(Pixel coordinate grounding data)
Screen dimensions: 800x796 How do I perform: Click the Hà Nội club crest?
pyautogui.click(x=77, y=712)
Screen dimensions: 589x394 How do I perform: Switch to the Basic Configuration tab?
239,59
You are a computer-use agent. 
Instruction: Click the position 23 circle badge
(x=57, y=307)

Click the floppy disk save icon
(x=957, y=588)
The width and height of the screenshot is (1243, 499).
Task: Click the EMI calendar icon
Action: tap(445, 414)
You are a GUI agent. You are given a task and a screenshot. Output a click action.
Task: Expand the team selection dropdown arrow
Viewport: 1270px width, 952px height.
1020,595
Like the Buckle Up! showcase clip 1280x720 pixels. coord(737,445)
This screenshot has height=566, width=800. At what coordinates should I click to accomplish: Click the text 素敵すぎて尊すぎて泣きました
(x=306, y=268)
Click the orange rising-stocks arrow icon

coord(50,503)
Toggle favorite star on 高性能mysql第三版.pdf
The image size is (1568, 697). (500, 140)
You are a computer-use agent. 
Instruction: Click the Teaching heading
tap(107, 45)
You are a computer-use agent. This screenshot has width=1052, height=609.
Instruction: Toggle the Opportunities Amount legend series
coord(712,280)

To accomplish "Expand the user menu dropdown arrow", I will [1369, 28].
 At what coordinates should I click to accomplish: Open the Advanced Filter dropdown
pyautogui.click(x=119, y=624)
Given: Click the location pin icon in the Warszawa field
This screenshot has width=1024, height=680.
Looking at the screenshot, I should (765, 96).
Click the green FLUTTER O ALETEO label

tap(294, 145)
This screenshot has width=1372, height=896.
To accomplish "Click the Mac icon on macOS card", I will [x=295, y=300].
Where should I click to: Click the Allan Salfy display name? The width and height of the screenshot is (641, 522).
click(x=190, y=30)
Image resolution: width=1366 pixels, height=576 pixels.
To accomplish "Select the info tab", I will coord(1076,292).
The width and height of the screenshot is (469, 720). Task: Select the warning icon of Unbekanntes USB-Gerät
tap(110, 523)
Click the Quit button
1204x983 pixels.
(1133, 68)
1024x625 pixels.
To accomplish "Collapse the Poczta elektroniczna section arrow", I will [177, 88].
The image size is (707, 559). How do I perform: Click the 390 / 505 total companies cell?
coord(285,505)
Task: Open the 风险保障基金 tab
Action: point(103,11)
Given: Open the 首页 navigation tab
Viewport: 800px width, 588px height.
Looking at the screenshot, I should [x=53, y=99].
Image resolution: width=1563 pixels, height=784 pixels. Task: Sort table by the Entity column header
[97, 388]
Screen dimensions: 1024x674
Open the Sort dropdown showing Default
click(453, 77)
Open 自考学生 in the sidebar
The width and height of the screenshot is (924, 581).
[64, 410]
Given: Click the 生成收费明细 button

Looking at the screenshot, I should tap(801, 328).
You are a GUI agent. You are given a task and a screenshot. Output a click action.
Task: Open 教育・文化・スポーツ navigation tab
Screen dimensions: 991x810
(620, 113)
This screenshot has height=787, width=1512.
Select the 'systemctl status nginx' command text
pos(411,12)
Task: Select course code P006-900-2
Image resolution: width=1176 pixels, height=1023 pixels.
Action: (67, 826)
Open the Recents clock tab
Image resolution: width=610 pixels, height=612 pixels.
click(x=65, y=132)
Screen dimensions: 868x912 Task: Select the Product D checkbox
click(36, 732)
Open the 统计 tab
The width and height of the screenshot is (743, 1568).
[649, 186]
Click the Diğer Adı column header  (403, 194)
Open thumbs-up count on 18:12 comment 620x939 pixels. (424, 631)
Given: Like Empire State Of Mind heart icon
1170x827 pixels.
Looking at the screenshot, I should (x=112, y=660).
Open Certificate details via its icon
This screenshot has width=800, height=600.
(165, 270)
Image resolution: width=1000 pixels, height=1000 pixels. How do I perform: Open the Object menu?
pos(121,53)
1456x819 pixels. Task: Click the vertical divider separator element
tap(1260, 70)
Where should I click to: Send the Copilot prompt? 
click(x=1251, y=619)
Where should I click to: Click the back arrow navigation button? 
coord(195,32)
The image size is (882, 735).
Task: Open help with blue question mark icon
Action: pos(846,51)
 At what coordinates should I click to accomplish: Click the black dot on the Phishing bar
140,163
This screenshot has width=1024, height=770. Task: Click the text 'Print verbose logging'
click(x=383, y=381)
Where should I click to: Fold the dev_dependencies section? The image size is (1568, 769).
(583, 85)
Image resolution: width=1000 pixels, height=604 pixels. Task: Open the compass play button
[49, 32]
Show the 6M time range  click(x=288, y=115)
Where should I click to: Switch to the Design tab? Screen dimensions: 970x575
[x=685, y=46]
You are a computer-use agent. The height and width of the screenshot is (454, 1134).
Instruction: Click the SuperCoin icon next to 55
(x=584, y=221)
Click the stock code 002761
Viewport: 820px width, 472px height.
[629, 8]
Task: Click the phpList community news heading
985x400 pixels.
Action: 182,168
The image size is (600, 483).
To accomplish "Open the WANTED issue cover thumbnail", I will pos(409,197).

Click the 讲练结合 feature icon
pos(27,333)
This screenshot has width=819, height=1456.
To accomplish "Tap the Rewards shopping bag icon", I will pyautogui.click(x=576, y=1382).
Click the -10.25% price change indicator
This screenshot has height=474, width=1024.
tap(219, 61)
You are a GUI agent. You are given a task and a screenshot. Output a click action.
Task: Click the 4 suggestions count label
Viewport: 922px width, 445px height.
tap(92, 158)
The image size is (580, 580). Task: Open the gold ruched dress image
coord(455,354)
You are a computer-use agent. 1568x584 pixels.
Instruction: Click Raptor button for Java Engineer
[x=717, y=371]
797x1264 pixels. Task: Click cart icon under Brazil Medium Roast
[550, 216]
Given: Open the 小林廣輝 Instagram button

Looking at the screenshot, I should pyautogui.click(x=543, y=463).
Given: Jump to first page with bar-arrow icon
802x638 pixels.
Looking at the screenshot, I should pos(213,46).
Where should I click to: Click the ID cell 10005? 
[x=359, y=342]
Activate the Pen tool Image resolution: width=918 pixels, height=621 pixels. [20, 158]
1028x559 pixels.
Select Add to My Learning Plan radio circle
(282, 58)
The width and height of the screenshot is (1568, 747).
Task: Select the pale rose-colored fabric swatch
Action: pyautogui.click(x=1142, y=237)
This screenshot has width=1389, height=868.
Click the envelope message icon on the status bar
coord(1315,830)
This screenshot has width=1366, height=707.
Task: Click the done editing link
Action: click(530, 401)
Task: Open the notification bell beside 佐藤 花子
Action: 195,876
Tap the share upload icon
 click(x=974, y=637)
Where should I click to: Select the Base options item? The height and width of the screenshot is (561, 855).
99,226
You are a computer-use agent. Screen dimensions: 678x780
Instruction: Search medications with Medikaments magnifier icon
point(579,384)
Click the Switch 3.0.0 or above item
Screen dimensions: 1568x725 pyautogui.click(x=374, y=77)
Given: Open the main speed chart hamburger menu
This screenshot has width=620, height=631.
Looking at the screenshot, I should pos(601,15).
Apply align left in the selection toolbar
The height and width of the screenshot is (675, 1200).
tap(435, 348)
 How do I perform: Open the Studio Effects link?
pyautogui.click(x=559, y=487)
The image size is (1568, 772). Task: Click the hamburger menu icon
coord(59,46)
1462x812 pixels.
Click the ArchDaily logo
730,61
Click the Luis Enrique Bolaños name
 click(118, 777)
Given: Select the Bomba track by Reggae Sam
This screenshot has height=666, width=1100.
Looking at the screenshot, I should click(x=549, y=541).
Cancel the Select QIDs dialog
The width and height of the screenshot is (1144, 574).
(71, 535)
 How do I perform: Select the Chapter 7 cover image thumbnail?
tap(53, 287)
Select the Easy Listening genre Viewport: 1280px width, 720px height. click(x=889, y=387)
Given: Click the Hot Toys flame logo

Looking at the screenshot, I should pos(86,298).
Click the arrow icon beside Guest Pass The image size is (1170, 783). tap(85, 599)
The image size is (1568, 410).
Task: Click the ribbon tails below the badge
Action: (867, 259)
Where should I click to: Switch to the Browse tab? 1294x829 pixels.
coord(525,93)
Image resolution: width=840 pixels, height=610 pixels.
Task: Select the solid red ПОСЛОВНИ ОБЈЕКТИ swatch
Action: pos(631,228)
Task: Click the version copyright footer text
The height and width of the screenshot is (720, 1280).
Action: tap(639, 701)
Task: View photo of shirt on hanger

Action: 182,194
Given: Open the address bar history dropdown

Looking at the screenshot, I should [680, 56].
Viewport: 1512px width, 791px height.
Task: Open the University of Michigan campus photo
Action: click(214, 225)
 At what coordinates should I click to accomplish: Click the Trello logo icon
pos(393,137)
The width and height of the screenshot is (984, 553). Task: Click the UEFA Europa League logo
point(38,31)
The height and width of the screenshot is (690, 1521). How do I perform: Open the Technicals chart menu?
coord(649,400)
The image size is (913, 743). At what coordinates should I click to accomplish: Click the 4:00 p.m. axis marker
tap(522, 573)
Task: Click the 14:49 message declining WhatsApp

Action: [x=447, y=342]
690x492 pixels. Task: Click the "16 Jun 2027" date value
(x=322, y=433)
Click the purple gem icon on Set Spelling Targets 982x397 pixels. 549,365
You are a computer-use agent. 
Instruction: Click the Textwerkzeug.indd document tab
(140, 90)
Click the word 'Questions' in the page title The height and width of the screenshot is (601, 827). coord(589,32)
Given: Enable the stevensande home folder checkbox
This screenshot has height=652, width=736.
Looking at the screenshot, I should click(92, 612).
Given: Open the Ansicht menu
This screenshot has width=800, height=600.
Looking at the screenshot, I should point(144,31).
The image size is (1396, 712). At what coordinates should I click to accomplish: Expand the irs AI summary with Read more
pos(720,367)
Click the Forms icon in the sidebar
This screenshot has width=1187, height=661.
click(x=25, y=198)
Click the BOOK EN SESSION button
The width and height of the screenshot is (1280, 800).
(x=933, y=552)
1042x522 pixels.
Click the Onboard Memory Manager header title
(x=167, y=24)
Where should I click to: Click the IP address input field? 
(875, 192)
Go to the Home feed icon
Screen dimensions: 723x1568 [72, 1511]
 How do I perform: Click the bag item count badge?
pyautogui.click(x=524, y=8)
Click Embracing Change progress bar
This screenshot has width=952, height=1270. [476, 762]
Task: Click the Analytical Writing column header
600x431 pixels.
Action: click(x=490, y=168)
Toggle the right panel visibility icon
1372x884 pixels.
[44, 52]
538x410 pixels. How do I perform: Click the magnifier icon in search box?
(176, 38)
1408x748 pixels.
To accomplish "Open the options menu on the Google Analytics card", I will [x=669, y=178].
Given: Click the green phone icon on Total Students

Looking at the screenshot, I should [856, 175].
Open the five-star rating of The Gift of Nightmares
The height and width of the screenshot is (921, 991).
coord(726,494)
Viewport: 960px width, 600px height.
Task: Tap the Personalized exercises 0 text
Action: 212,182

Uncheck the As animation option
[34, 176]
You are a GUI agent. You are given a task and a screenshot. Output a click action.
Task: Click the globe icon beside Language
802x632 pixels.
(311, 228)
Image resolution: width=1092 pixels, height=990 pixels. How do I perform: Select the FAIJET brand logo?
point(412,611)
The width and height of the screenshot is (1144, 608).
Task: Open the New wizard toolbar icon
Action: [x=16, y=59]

- **WORK TO COMPLETE**
Out of the entries above, write out only the lines between the line holding "Click the ArchDaily logo" and the line holding "Select the Easy", inclusive, each exactly as given.

- **RESPONSE TO THIS EXERCISE**
Click the ArchDaily logo
730,61
Click the Luis Enrique Bolaños name
 click(118, 777)
Given: Select the Bomba track by Reggae Sam
This screenshot has height=666, width=1100.
Looking at the screenshot, I should click(x=549, y=541).
Cancel the Select QIDs dialog
The width and height of the screenshot is (1144, 574).
(71, 535)
 How do I perform: Select the Chapter 7 cover image thumbnail?
tap(53, 287)
Select the Easy Listening genre Viewport: 1280px width, 720px height. click(x=889, y=387)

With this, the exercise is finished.